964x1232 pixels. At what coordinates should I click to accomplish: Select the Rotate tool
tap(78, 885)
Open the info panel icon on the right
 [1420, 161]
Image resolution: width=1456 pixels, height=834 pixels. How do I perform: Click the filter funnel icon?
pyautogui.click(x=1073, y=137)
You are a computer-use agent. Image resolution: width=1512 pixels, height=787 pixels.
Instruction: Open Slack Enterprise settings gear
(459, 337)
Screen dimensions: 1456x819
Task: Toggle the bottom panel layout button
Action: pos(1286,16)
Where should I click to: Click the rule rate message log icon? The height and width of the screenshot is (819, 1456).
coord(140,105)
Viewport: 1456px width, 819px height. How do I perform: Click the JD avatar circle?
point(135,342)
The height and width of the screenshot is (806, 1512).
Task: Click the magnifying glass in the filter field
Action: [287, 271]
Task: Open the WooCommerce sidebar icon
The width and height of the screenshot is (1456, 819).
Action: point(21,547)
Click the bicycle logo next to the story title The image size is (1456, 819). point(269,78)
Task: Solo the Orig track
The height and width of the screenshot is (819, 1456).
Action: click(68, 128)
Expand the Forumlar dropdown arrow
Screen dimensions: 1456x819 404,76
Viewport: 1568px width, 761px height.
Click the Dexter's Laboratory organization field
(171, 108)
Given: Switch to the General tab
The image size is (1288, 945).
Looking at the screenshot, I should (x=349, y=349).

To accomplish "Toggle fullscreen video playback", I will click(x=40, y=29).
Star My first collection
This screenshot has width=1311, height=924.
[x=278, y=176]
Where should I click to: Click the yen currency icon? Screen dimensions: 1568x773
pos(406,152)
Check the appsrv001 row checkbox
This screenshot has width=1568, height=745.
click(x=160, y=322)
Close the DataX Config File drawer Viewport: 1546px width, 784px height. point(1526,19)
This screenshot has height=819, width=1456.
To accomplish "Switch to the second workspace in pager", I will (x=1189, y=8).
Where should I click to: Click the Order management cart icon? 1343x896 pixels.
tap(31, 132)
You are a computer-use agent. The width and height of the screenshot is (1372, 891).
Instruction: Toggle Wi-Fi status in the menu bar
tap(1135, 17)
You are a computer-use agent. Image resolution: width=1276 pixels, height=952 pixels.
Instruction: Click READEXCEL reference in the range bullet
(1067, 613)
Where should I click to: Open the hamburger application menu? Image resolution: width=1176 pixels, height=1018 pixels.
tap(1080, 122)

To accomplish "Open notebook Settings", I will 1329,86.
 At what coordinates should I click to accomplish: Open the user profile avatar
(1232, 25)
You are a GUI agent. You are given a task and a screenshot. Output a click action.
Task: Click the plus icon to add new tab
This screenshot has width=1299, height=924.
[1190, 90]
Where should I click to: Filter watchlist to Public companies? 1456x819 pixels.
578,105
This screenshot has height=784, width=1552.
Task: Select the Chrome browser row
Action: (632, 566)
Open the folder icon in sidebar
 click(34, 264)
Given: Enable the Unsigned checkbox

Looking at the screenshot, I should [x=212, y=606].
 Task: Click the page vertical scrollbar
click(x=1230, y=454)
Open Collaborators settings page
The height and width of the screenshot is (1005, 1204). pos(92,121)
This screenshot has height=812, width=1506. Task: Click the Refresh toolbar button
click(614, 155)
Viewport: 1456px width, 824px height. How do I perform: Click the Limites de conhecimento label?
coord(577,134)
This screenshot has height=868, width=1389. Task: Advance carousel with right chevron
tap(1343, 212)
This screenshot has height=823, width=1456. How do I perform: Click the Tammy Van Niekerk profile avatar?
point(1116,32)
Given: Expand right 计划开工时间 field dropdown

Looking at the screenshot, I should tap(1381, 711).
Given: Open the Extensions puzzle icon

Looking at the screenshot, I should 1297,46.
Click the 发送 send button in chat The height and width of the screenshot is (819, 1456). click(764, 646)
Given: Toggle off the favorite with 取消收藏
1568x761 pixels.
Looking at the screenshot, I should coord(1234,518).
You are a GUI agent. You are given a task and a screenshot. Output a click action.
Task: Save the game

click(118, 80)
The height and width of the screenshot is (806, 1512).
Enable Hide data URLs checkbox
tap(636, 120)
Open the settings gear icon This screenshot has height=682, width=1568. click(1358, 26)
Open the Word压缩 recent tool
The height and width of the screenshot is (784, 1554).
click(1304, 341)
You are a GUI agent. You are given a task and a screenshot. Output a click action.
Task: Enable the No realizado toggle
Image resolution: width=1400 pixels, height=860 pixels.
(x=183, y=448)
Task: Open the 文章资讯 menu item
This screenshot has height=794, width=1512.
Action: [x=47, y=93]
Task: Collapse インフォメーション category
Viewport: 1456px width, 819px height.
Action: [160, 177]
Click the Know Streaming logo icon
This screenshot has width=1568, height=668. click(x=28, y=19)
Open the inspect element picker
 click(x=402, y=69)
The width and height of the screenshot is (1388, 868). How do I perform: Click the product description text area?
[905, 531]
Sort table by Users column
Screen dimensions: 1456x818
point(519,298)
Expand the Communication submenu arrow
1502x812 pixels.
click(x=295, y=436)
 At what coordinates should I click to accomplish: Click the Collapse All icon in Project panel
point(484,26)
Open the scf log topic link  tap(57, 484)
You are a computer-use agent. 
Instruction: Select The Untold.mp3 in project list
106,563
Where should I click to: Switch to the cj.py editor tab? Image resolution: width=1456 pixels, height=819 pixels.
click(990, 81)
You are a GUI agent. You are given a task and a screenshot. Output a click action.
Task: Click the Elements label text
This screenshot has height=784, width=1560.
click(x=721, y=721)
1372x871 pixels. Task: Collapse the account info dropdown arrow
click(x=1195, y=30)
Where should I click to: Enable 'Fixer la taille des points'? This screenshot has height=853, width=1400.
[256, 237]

Exercise -
Nothing but an exact reproduction of the entries is wanted.

Answer for the task -
964x1232 pixels. At what coordinates should I click to accomplish: Select the Rotate tool
tap(78, 885)
Open the info panel icon on the right
 [1420, 161]
Image resolution: width=1456 pixels, height=834 pixels. How do I perform: Click the filter funnel icon?
pyautogui.click(x=1073, y=137)
You are a computer-use agent. Image resolution: width=1512 pixels, height=787 pixels.
Instruction: Open Slack Enterprise settings gear
(459, 337)
Screen dimensions: 1456x819
Task: Toggle the bottom panel layout button
Action: pos(1286,16)
Where should I click to: Click the rule rate message log icon? The height and width of the screenshot is (819, 1456).
coord(140,105)
Viewport: 1456px width, 819px height. How do I perform: Click the JD avatar circle?
point(135,342)
The height and width of the screenshot is (806, 1512).
Task: Click the magnifying glass in the filter field
Action: [287, 271]
Task: Open the WooCommerce sidebar icon
The width and height of the screenshot is (1456, 819).
Action: point(21,547)
Click the bicycle logo next to the story title The image size is (1456, 819). point(269,78)
Task: Solo the Orig track
The height and width of the screenshot is (819, 1456).
Action: click(68, 128)
Expand the Forumlar dropdown arrow
Screen dimensions: 1456x819 404,76
Viewport: 1568px width, 761px height.
Click the Dexter's Laboratory organization field
(171, 108)
Given: Switch to the General tab
The image size is (1288, 945).
Looking at the screenshot, I should (x=349, y=349).

To accomplish "Toggle fullscreen video playback", I will click(x=40, y=29).
Star My first collection
This screenshot has width=1311, height=924.
[x=278, y=176]
Where should I click to: Click the yen currency icon? Screen dimensions: 1568x773
pos(406,152)
Check the appsrv001 row checkbox
This screenshot has width=1568, height=745.
click(x=160, y=322)
Close the DataX Config File drawer Viewport: 1546px width, 784px height. point(1526,19)
This screenshot has height=819, width=1456.
To accomplish "Switch to the second workspace in pager", I will (x=1189, y=8).
Where should I click to: Click the Order management cart icon? 1343x896 pixels.
tap(31, 132)
You are a computer-use agent. The width and height of the screenshot is (1372, 891).
Instruction: Toggle Wi-Fi status in the menu bar
tap(1135, 17)
You are a computer-use agent. Image resolution: width=1276 pixels, height=952 pixels.
Instruction: Click READEXCEL reference in the range bullet
(1067, 613)
Where should I click to: Open the hamburger application menu? Image resolution: width=1176 pixels, height=1018 pixels.
tap(1080, 122)

To accomplish "Open notebook Settings", I will 1329,86.
 At what coordinates should I click to accomplish: Open the user profile avatar
(1232, 25)
You are a GUI agent. You are given a task and a screenshot. Output a click action.
Task: Click the plus icon to add new tab
This screenshot has width=1299, height=924.
[1190, 90]
Where should I click to: Filter watchlist to Public companies? 1456x819 pixels.
578,105
This screenshot has height=784, width=1552.
Task: Select the Chrome browser row
Action: (632, 566)
Open the folder icon in sidebar
 click(34, 264)
Given: Enable the Unsigned checkbox

Looking at the screenshot, I should [x=212, y=606].
 Task: Click the page vertical scrollbar
click(x=1230, y=454)
Open Collaborators settings page
The height and width of the screenshot is (1005, 1204). pos(92,121)
This screenshot has height=812, width=1506. Task: Click the Refresh toolbar button
click(614, 155)
Viewport: 1456px width, 824px height. How do I perform: Click the Limites de conhecimento label?
coord(577,134)
This screenshot has height=868, width=1389. Task: Advance carousel with right chevron
tap(1343, 212)
This screenshot has height=823, width=1456. How do I perform: Click the Tammy Van Niekerk profile avatar?
point(1116,32)
Given: Expand right 计划开工时间 field dropdown

Looking at the screenshot, I should tap(1381, 711).
Given: Open the Extensions puzzle icon

Looking at the screenshot, I should 1297,46.
Click the 发送 send button in chat The height and width of the screenshot is (819, 1456). click(764, 646)
Given: Toggle off the favorite with 取消收藏
1568x761 pixels.
Looking at the screenshot, I should coord(1234,518).
You are a GUI agent. You are given a task and a screenshot. Output a click action.
Task: Save the game

click(118, 80)
The height and width of the screenshot is (806, 1512).
Enable Hide data URLs checkbox
tap(636, 120)
Open the settings gear icon This screenshot has height=682, width=1568. click(1358, 26)
Open the Word压缩 recent tool
The height and width of the screenshot is (784, 1554).
click(1304, 341)
You are a GUI agent. You are given a task and a screenshot. Output a click action.
Task: Enable the No realizado toggle
Image resolution: width=1400 pixels, height=860 pixels.
(x=183, y=448)
Task: Open the 文章资讯 menu item
This screenshot has height=794, width=1512.
Action: [x=47, y=93]
Task: Collapse インフォメーション category
Viewport: 1456px width, 819px height.
Action: [160, 177]
Click the Know Streaming logo icon
This screenshot has width=1568, height=668. click(x=28, y=19)
Open the inspect element picker
 click(x=402, y=69)
The width and height of the screenshot is (1388, 868). How do I perform: Click the product description text area?
[905, 531]
Sort table by Users column
Screen dimensions: 1456x818
point(519,298)
Expand the Communication submenu arrow
1502x812 pixels.
click(x=295, y=436)
 At what coordinates should I click to accomplish: Click the Collapse All icon in Project panel
point(484,26)
Open the scf log topic link  tap(57, 484)
You are a computer-use agent. 
Instruction: Select The Untold.mp3 in project list
106,563
Where should I click to: Switch to the cj.py editor tab? Image resolution: width=1456 pixels, height=819 pixels.
click(990, 81)
You are a GUI agent. You are given a task and a screenshot. Output a click action.
Task: Click the Elements label text
This screenshot has height=784, width=1560.
click(x=721, y=721)
1372x871 pixels. Task: Collapse the account info dropdown arrow
click(x=1195, y=30)
Where should I click to: Enable 'Fixer la taille des points'? This screenshot has height=853, width=1400.
[256, 237]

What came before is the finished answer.